Our goal at the DengueHack.org hackathon, was to determine the main factors or variables (climate, population, livestock, vegetation…) that influence both Aedes mosquitos and the Dengue virus. We approached this by building two models, one that would be able to take climate and population data to predict mosquito presence in parts of the world where this data is lacking, and the second model would integrate this new data with climate and population data to predict Dengue outbreaks.
In the process of the hackathon, we faced several problems in creating these models, however, we turned our focus to a different second model. Data on Dengue world-wide is inconsistent: we have reports of countries with Dengue, countries where we can confidently say Dengue is not present, and countries where Dengue may or may not be present. By looking at environmental variables that explain the presence or lack thereof of Dengue, we were able to create a model that could estimate the chance of Dengue being present in the countries where Dengue remains unconfirmed.
The problem we faced in building our first model was that the available data for the mosquitoes was only ‘presence’ data, and lacking real absence data. We therefore added an artificial temperature threshold in this model, to create so-called ‘pseudo-absence’ data of mosquitoes. Of course, this resulted in a model that lacked the sophistication we had hoped for. The future is promising although. For instance, satellites and satellite imaging are constantly improving. With improved imaging technology, we could gather more precise data on vegetation, livestock movement and population movements. Bringing this data together in one table with as many points on earth as possible with climate data, population data, livestock data, vegetation data, the amount of standing water, mosquito data, and Dengue data would greatly improve our predictions on Dengue. After all, the impact of being able to predict presence of Dengue cannot be overstated.

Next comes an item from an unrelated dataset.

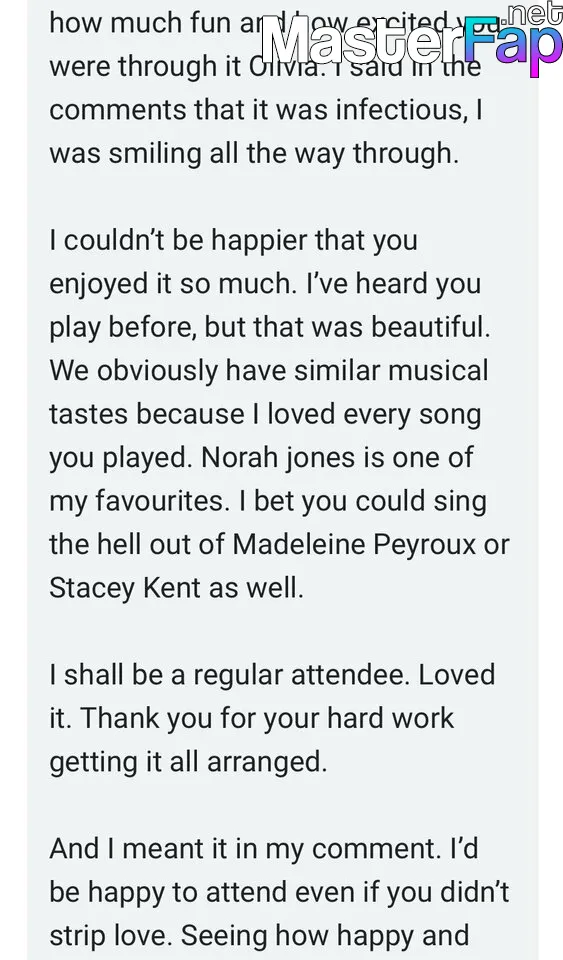This screenshot has width=563, height=960.
Task: Click the 'getting it all arranged.' line
Action: click(188, 762)
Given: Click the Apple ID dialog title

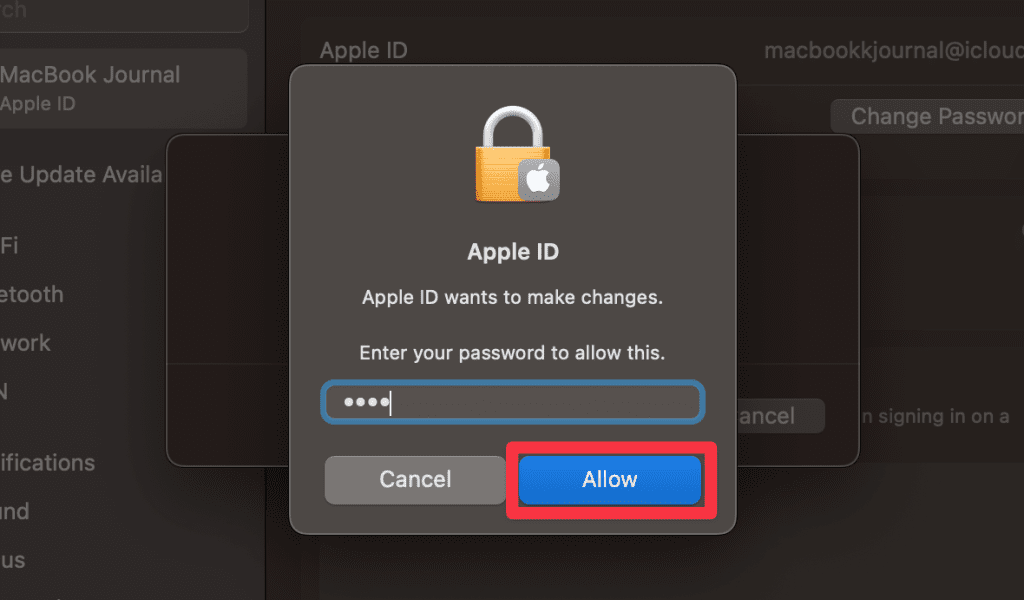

To conclude, we want to thank the organizers for giving us the opportunity to join the Hackathon, discover new technologies and meet interesting people. Also special thanks to the members of TeraData who greatly helped us during our preparations and final building of the models.
 Our team consisted of members of XploData, i4BI, Janssen Pharma and University of Liege, and are scientists, engineers, physicists, and informatics-specialists. We worked multidisciplinary, combining various skills such as data engineering, data science, data modelling and data visualization. Work hard, play hard (Figure 1).
Figure 1: Hacking is fun!